Today’s story puts stories in your story, so that you can story while you … ahem. Tune in for mythology, wit, and a public battle of oneupmareship with Pinkie Pie.
[Comedy] [Adventure] • 21,723 words
Tall Tales didn’t intend to be in Ponyville for long. It was supposed to be a brief stop on the way to the storytellers’ gathering in Connemara, and nothing more. How was he to know he’d be offered the opportunity to show southerners real storytelling? More to the point, how was he supposed to refuse? And just what does this pink pony want with him, anyway?
Now he’s shanghaied himself into performing, and must use all his skill to stay on stage, on target, and within the bounds of sanity. So gather round, pull up a bollard, and listen to some proper Equestrian folk tales.

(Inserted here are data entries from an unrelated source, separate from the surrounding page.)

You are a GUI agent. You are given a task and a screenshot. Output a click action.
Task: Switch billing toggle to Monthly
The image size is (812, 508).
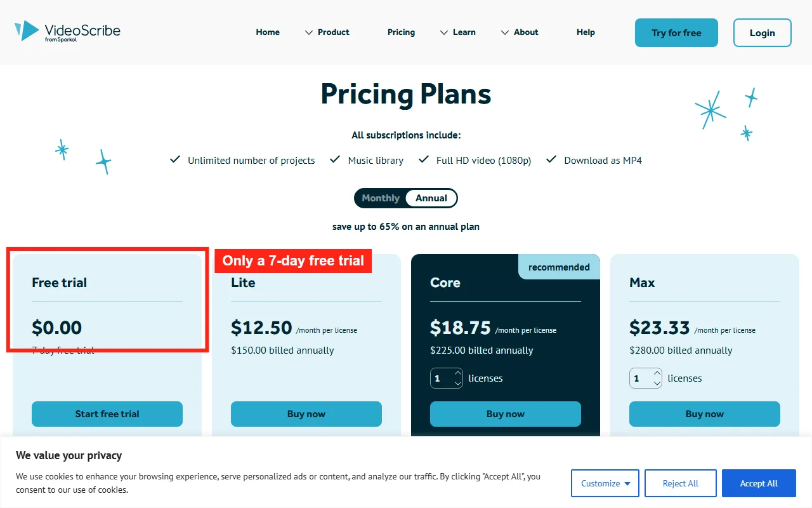coord(381,198)
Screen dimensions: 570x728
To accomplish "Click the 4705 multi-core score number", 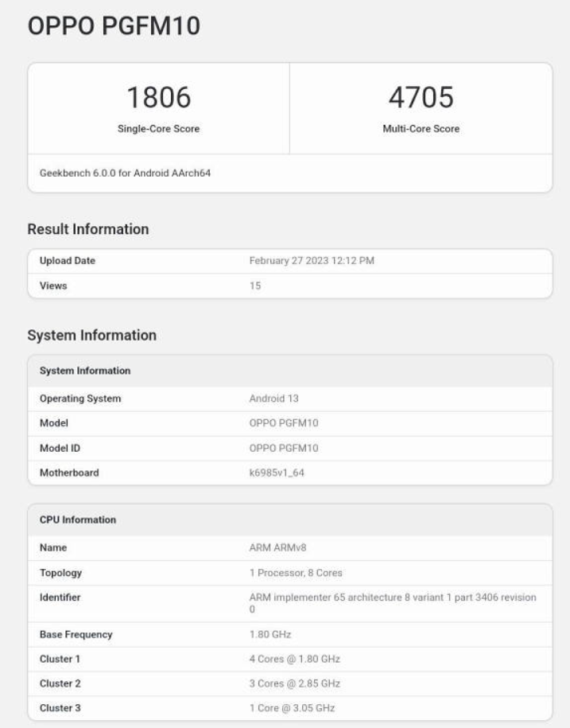I will point(421,98).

Or watch one stallion go slowly mad in public. Either way, you’re in for a treat.
FROM THE CURATORS: Art as a statement on art: as previously mentioned, a tricky balancing act. But Telling Tales pulls it off with flair, giving us a remarkable look at the interplay between storyteller and audience. “What sets this apart is the narrative voice — and I mean voice,” Benman said. “It perfectly captures the style of someone telling a tale aloud.” Horizon agreed: “The narrator’s voice was indeed remarkable.”
Telling Tales is also exemplary because it works on multiple levels — which was reinforced for us when we started discussing its strengths. Chris dug in deeply: “The setup is an irate traveling storyteller getting harassed by Pinkie, but what’s really great here are the stories themselves, which show an incredible range and reflect multiple storytelling traditions.” But Benman disagreed: “I liked … the really cool metanarrative of the storyteller using the tales to flail at his own problems … which utterly gets the main cast even though they’re mostly in supporting roles.”